LEMON RICOTTA PANCAKES WITH WARM BLUEBERRY COMPOTE
Make and share this Lemon Ricotta Pancakes With Warm Blueberry Compote recipe from Food.com.
Provided by Annacia
Categories Breakfast
Time 45m
Yield 6 serving(s)
Number Of Ingredients 18
Steps:
- For the blueberry compote, in a saute pan, combine the blueberries, cornstarch, 1 cup sugar, water, lemon curd, orange juice, and a pinch of salt. Gently cook over medium heat until the blueberries are tender but not broken down, and the mixture simmers and thickens. Remove from the heat; stir in the butter and vanilla. Set aside to cool slightly.
- For the pancakes, in a medium bowl, sift the flour, baking powder, salt, and sugar. Stir in lemon zest. Set aside. In a large bowl, mix the egg yolks and the cheese.

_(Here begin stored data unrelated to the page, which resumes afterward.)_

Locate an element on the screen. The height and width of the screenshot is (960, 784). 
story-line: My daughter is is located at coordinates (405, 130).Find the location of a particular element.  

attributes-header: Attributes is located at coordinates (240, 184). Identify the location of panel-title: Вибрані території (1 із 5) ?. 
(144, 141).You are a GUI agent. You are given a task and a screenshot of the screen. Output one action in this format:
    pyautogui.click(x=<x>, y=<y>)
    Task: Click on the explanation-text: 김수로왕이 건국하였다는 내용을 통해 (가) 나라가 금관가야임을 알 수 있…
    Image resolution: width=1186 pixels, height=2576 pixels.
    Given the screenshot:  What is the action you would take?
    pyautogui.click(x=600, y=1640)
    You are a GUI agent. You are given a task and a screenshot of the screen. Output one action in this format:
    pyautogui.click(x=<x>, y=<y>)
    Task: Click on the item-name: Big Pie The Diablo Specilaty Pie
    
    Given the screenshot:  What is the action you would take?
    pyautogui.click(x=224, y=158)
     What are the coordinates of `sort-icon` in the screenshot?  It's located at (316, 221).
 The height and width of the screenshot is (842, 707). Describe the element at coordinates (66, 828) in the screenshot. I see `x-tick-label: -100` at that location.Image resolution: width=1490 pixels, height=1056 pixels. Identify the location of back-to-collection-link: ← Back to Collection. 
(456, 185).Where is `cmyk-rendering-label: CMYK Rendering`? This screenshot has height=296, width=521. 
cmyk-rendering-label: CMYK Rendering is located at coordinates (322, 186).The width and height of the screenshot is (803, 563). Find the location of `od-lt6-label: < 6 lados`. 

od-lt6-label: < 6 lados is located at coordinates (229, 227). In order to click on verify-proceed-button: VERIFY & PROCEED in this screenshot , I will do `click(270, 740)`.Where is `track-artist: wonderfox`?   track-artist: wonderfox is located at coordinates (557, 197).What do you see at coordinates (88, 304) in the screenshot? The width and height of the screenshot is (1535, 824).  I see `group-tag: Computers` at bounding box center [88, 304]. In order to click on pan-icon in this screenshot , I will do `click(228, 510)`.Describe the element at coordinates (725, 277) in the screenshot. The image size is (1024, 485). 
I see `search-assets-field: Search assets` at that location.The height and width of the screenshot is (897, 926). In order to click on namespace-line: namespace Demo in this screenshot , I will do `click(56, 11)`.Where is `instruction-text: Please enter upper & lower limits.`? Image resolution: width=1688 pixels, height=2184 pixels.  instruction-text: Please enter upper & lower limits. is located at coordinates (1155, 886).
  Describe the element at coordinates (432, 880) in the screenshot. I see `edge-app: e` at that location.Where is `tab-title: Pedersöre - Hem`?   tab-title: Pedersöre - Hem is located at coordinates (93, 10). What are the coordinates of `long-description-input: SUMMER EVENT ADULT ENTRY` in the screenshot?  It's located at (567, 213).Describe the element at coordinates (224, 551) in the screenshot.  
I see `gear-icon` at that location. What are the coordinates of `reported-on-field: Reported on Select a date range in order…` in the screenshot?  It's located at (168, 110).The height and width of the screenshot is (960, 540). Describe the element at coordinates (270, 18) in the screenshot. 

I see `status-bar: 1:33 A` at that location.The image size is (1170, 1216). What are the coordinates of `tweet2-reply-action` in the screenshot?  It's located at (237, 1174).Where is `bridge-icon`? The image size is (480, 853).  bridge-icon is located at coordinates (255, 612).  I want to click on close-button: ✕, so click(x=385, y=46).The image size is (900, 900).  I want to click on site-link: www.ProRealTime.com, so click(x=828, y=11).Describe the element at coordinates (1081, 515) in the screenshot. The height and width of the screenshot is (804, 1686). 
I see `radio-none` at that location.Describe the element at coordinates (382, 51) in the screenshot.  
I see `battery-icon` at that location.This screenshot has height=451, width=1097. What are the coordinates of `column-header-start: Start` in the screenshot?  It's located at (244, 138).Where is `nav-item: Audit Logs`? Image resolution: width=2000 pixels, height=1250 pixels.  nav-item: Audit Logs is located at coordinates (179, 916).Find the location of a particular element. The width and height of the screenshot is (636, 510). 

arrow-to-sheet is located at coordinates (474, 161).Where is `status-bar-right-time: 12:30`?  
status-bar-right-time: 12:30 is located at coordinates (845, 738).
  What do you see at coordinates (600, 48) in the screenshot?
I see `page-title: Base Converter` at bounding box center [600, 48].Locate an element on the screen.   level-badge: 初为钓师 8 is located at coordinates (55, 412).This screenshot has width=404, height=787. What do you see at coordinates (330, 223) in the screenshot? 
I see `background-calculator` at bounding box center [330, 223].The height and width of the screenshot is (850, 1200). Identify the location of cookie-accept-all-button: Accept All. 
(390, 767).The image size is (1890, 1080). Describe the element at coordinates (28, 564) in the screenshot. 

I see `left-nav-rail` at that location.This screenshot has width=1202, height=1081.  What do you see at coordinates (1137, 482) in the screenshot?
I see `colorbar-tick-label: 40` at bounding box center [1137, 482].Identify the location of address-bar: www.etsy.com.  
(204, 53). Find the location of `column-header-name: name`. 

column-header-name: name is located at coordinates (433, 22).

Fold in the dry ingredients alternately with the milk. In a separate bowl, whip the egg whites until medium-stiff peaks form. Fold into the batter.
- To complete the recipe, heat a buttered nonstick skillet or griddle over medium-high heat or to 350ºF (water drops on the skillet should skitter or sizzle when hot). For each pancake, pour 1/4 to 1/3 cup batter and cook until bubbles form on top. Turn and cook until the bottom is golden brown and the pancake is cooked through.
- To serve, stack three pancakes on each plate with a dollop of the remaining prepared lemon curd between pancakes. Sprinkle with confectioner's sugar and pour compote over the pancakes.